Storage to see small spending increase: survey

Other areas of technology to see decline, study finds

The results of a survey of approximately 450 technology professionals released this week found that of 26 technology categories, data storage was the only one for which spending will increase this year.

The survey, of 300 professionals from the US and 151 from the UK, from companies ranging in size from having 31 PCs to those with more than 500 PCs.
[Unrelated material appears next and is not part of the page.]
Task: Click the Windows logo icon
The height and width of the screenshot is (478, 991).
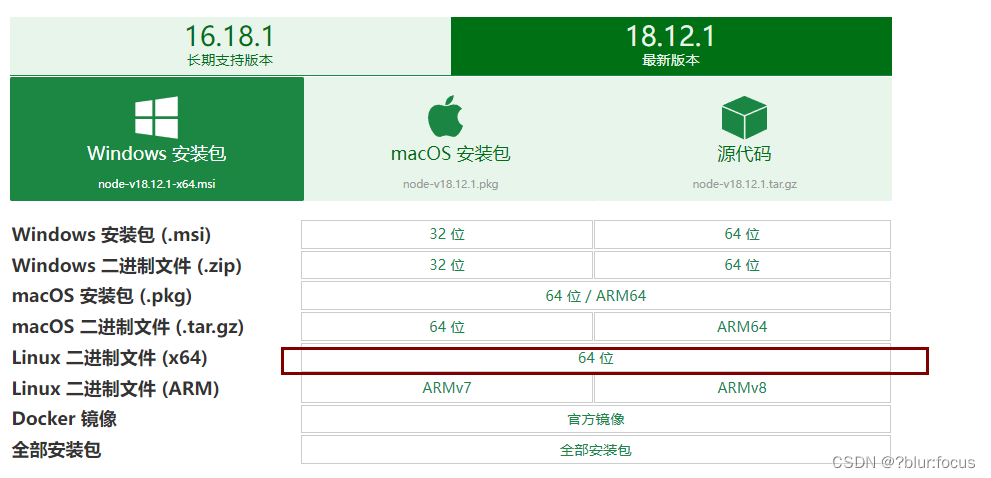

The survey was performed by Millward Brown Research International and Lightspeed Research and took place from December 15 through December 31. Eighty-five percent of the respondents identified themselves as IT decision makers and 15% said they were IT implementers.

When it came to IT spending, overall budgeting on data storage technology was expected to increase by a marginal amount (.05%), but teh figure was still in stark contrast to other hardware categories, which showed spending declines of between 2% and 3%.
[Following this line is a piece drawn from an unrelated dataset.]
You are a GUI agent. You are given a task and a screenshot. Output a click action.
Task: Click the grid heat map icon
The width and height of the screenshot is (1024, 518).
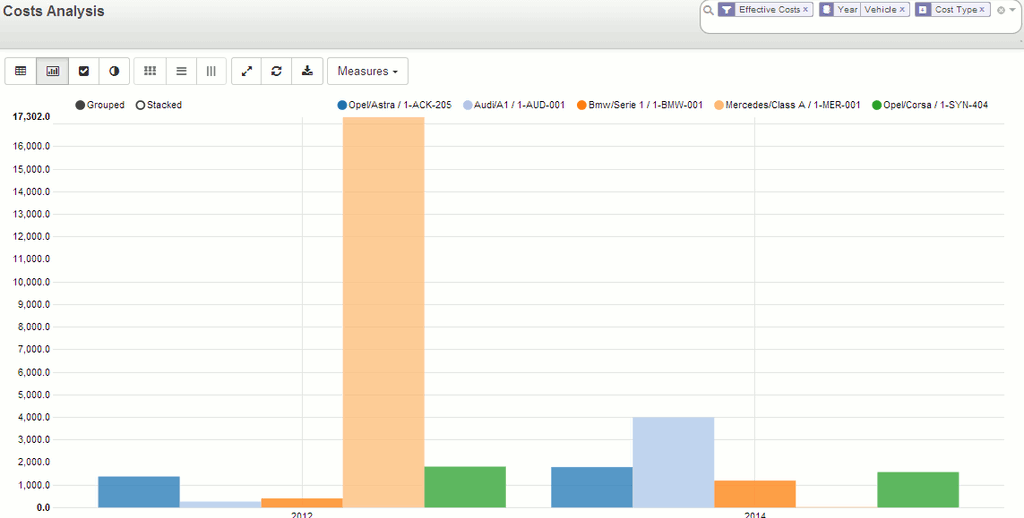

"Storage technology is similar to insurance in the financial services industry. In times of a recession, you have to manage your risk. Storage protects what you have and reduces risk," says Steve Ingledew, managing director of Millward Brown Research's Technology Practice.

Sixty-five percent of the respondents said they expect a change in technology spending over the next year. On average, IT budgets were expected to shrink by 4.1%.

Spending on desktops, notebooks, servers, and hand-held devices was expected to drop by 3.2%, 2.8%, 2.5% and 1.8% respectively. Spending on printers, displays, and other peripherals was expected to drop by 2.8%, 2.5%, and 3.2% respectively.

Software spending was expected to drop anywhere from .05% to 1.7% this year depending on the underlying hardware technology, with OS spending down 1.3%.

Networking and telecommunications equipment spending was also expected to be off this coming year. Spending on LANs, WANs, internet/intranet/extranet and telecomms equipment spending were expected to be down 1.5%, 1.2%, .6% and 1.2% respectively.

When asked about the key challenges facing them in the coming year, the technology decision makers cited "meeting the same or similar objectives with lower IT budgets". To address these challenges, 84% of respondents in enterprises and 77% of mid-market companies stated the most important area requiring support from technology providers was "achieving cost efficiencies from our existing IT environment."

Asked about nine technology trends would impact the industry most over the next five years, virtualisation was overwhelmingly the top choice with 54% of respondents choosing it. The trends also included web-oriented architectures (44%); unified communications (35%); social software and social networking (34%); business intelligence (32%); green IT (31%); cloud computing (30%); specialised systems/appliances (17%); other (1%).

In small companies, web-oriented architectures was considered to be the major trend.